## Work order:
Find "This screenshot has height=1080, width=1920." and "Select the Kafka" in the records below. Copy the lines holding them and every line between, exactly, and no others.

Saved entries
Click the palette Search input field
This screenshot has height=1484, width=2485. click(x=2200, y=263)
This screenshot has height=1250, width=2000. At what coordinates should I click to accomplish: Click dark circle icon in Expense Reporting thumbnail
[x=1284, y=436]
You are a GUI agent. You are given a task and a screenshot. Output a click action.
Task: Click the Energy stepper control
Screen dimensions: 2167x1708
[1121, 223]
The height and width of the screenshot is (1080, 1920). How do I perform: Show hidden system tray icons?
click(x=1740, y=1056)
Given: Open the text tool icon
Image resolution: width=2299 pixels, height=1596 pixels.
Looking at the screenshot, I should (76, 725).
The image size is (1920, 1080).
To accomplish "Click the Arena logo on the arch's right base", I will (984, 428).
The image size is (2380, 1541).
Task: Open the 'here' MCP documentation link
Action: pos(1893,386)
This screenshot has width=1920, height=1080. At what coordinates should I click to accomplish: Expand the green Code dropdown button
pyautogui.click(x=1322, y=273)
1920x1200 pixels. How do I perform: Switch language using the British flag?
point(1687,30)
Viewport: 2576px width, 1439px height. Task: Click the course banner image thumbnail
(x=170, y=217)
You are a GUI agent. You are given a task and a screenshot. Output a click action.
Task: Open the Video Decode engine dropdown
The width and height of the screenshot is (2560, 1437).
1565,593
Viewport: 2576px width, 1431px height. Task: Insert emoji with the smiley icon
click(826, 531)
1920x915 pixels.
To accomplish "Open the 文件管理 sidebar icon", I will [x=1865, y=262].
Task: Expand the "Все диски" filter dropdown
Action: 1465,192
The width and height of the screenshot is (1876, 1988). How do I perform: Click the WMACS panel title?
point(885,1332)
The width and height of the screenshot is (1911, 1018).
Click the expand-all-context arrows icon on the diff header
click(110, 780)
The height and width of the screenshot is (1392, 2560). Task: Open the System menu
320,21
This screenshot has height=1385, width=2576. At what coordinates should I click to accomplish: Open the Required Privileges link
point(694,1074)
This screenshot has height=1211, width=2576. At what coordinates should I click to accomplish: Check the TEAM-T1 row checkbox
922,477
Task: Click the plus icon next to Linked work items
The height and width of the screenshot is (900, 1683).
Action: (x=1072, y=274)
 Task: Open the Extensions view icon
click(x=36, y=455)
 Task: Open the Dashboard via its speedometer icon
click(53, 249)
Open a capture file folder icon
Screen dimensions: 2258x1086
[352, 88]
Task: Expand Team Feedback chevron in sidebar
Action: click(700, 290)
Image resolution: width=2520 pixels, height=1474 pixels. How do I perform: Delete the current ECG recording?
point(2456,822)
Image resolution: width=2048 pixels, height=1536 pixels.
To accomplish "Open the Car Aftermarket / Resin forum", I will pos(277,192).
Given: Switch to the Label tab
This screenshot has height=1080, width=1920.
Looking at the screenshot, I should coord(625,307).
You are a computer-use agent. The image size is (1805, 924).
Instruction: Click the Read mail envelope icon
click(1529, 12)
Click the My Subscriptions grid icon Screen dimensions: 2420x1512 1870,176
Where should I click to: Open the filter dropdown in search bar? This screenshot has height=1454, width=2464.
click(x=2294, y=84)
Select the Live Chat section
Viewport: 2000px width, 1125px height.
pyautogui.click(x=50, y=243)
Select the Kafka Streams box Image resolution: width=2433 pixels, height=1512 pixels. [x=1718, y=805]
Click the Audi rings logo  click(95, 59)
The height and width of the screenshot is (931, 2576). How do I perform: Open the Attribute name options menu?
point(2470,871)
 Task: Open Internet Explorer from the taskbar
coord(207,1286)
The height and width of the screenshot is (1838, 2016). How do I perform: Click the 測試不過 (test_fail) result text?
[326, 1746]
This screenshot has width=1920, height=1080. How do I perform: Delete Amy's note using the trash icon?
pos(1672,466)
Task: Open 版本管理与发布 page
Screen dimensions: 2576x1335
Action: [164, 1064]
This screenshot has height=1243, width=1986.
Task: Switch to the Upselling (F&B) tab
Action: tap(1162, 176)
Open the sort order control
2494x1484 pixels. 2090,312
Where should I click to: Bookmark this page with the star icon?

## Worked solution:
This screenshot has height=1080, width=1920.
Looking at the screenshot, I should coord(625,307).
You are a computer-use agent. The image size is (1805, 924).
Instruction: Click the Read mail envelope icon
click(1529, 12)
Click the My Subscriptions grid icon Screen dimensions: 2420x1512 1870,176
Where should I click to: Open the filter dropdown in search bar? This screenshot has height=1454, width=2464.
click(x=2294, y=84)
Select the Live Chat section
Viewport: 2000px width, 1125px height.
pyautogui.click(x=50, y=243)
Select the Kafka Streams box Image resolution: width=2433 pixels, height=1512 pixels. [x=1718, y=805]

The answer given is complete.